Targeting of Antisense DNA: Comparison of Activity of Anti-Rabbit β-Globin Oligodeoxyribonucleoside Phosphorothioates with Computer Predictions of mRNA Folding

Abstract

To assess the usefulness of computer-assisted modeling of mRNA as an aid in design of antisense DNA, the efficiency of inhibition of translation of rabbit β-globin mRNA by various antisense sequences was compared with calculated structures of the mRNA. The model obtained by consideration of 30 lowest-energy computer-simulated structures is consistent with the high accessibility of the AUG initiation codon region known from digestion with nucleases and with previous antisense inhibition studies reported in the literature. Additional antisense inhibition data were obtained with 20-mer phosphorothioate oligonucleotides, targeted to regions of β-globin mRNA differing moderately in their degree of participation in intramolecular folding.

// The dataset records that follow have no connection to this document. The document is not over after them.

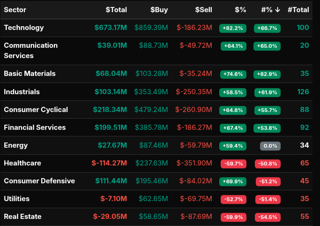Screen dimensions: 320x226
Task: Open the Healthcare sector row
Action: pyautogui.click(x=22, y=163)
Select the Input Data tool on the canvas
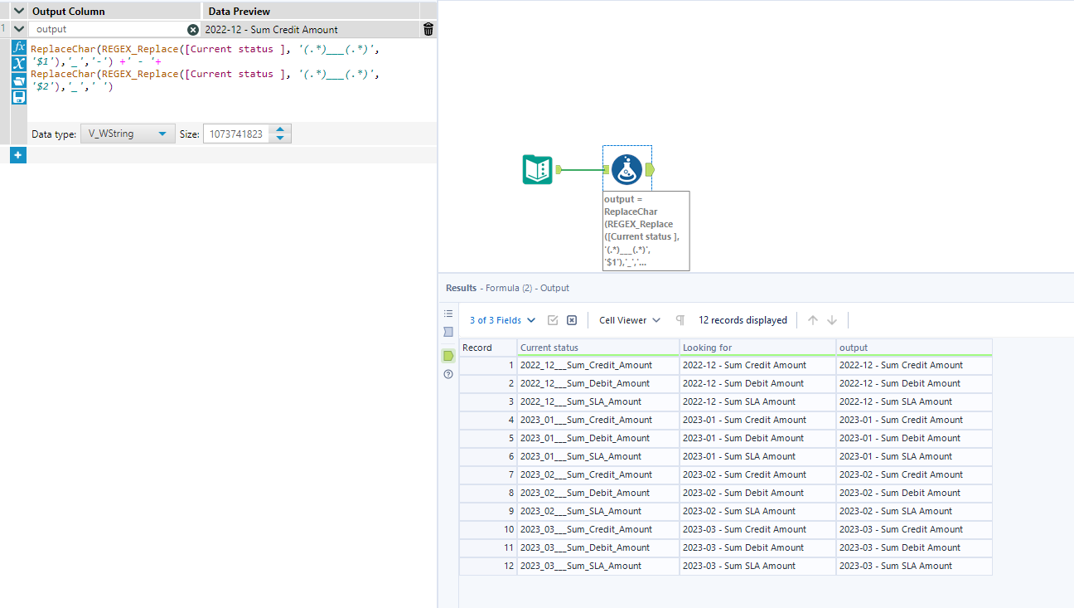Image resolution: width=1074 pixels, height=608 pixels. click(537, 168)
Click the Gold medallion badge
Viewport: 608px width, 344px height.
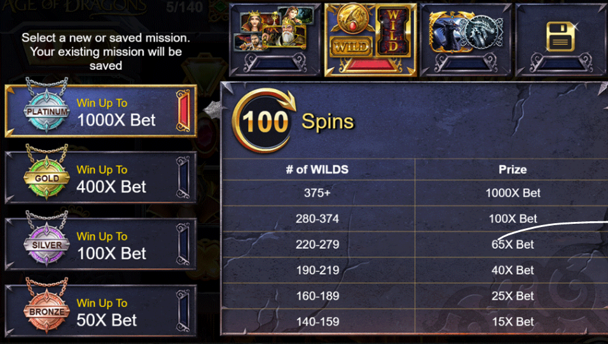click(47, 177)
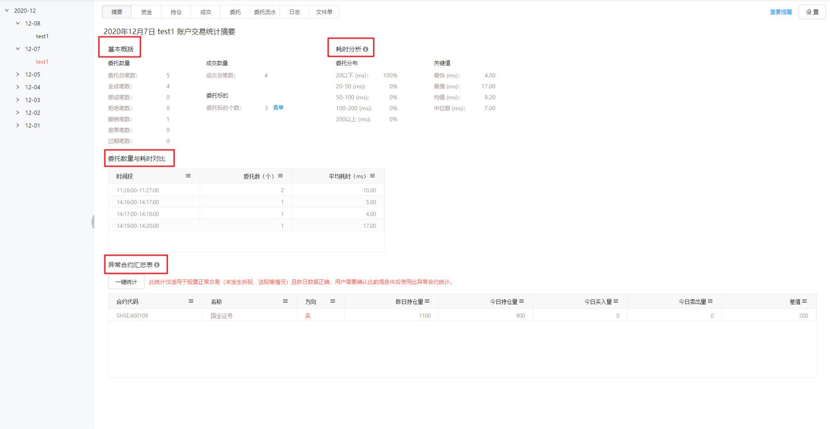Open column menu icon for 时间段
Image resolution: width=830 pixels, height=429 pixels.
(188, 176)
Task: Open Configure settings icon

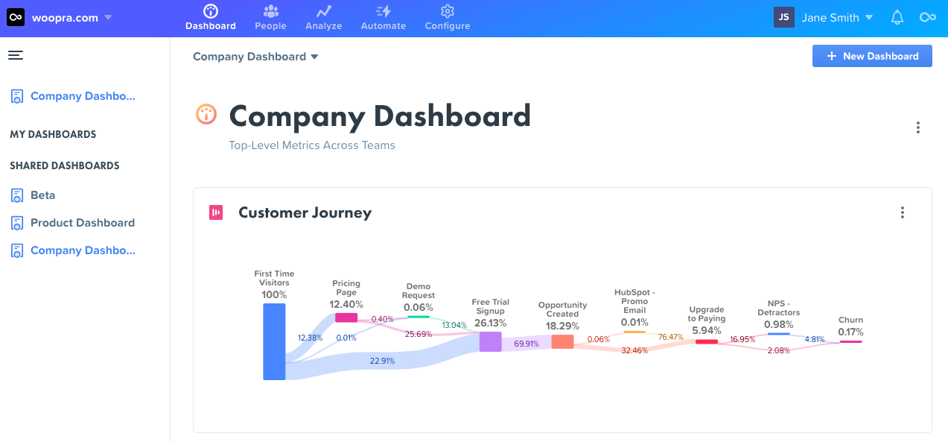Action: tap(447, 13)
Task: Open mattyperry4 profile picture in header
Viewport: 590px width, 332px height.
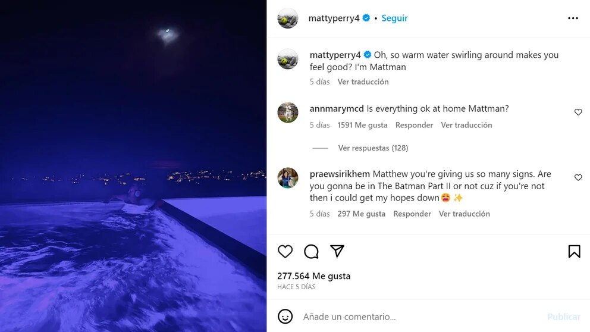Action: 288,18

The efficiency of translation arrest by the oligonucleotides in cell-free expression systems (wheat germ extract and rabbit reticulocyte lysate) was obtained by measuring incorporation of [³⁵S]methionine into total protein, and corrected for sequence-nonspecific inhibition using brome mosaic virus mRNA. In the presence of RNase H (wheat germ system), the inhibitory activity of the oligonucleotides showed correlation with the calculated secondary structure of mRNA, in particular at low oligonucleotide-to-mRNA ratios (correlation coefficient, 0.95). No correlation was observed in the reticulocyte lysate system, in which the inhibition is mediated by translational arrest.